Elections are a mere ‘formality’ for Paul Kagame. He brought stability in the wake of atrocity, but does that make him any more a democrat, or any less an authoritarian?
Yet this man who helped force leaders of Uganda, Rwanda, and Congo (which was then called Zaire) out of power, and now oppresses many of his own people, somehow manages to win the applause of the West.
Because Rwandans were the victims of horrendous massacres before he took over, he has sympathy; because his economy has prospered since, he has admiration. He has brought stability in the wake of atrocity, but does that make him any more a democrat, or any less a tyrant?
On Friday, in elections where the U.S. State Department said it was “disturbed by irregularities in the voting, Paul Kagame won a third seven-year term, this time with 99 percent of the suffrage. No wonder he said earlier that the polling was a “formality.”
One is hard pressed to think of any tyrants of recent vintage, from Fidel Castro to Saddam Hussein, who would claim such phenomenal numbers. (Close, yes, but not quite 99 percent.) Yet for years, Kagame has won effusive praise from the democratic West.
“I am clear, Rwanda has been, and continues to be, a success story of a country that has gone from genocide and disaster to being a role model for development and lifting people out of poverty in Africa,” said Britain’s then-Prime Minister David Cameron, speaking to the House of Commons in 2012. “I am proud of the fact that the last [British] Government, and this Government, have continued to invest in that success.”
That’s the typical language Western leaders like to use to describe Rwanda under Kagame, especially when lavishing torrents of foreign aid on the tiny African nation. Yet Cameron’s comments came just after the United Nations released a devastating report (PDF) that accused Rwanda of effectively masterminding a murderous rebellion in the neighboring Democratic Republic of the Congo (DRC) which forced half a million people from their homes. Despite being aware of Kagame’s human rights atrocities, Cameron said it was “right” to continue pouring aid into his regime. And he isn’t the only leader to think highly of Kagame.

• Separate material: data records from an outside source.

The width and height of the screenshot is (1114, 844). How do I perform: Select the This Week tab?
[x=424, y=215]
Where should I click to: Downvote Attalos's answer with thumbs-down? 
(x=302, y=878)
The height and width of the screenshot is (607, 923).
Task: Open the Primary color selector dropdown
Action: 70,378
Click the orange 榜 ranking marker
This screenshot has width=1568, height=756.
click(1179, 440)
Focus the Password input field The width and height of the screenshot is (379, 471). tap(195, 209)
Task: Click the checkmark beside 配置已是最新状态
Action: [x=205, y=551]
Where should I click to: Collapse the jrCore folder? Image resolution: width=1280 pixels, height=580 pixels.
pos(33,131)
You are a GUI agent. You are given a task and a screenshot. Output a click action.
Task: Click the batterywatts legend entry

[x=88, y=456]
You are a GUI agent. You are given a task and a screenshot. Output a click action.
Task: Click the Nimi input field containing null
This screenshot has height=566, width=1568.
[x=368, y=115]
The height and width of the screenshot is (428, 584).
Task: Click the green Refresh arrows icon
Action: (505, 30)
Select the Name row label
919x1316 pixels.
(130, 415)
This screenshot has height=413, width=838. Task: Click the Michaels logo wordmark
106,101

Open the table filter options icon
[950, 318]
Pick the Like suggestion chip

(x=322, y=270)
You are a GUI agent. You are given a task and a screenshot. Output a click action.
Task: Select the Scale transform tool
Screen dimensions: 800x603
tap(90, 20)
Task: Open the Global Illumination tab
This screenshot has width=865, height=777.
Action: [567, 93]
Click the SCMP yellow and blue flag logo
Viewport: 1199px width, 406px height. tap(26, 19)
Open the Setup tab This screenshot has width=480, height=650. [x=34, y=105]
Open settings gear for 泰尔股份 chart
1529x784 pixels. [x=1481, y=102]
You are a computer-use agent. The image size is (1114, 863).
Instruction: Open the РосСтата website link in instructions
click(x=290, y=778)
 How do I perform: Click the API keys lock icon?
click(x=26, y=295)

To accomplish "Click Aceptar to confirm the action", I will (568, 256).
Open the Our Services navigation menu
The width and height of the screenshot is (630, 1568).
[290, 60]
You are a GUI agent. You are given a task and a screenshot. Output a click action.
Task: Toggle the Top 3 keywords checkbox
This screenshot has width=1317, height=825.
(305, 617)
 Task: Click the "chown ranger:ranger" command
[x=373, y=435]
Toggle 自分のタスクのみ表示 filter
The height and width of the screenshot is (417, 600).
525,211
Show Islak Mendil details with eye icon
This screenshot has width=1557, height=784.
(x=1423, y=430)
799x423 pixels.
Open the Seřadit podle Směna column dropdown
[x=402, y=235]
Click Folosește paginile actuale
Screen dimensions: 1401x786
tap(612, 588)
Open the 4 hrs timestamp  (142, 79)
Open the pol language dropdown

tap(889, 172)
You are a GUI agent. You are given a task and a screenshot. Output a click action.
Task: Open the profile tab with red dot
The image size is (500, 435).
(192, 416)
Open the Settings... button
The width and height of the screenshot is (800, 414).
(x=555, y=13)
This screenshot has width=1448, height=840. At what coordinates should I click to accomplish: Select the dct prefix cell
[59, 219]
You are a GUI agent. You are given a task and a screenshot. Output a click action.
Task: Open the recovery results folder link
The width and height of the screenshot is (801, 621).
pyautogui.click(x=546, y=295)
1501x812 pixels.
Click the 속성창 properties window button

Tony Blair, who has made Rwanda the focus of the work of his charity, Africa Governance Initiative (AGI), referred to Kagame as a “visionary leader” and a friend. Bill Clinton once said he is “one of the greatest leaders of our time.” Bill Gates, who works with Kagame on various projects, says “Rwanda is doing something right.” Gates’s wife, Melinda, believes the country has “figured things out.” Even the U.N. has asked African nations to “emulate what Rwanda is doing.”
It doesn’t just end in praise. An estimated $1 billion is spent annually on foreign aid to Kagame’s government. The United States provides close to a fifth, followed by the U.K. which has so far this year given £64 million (about $84 million) in aid. Germany and the Netherlands give substantial aid to Rwanda as well.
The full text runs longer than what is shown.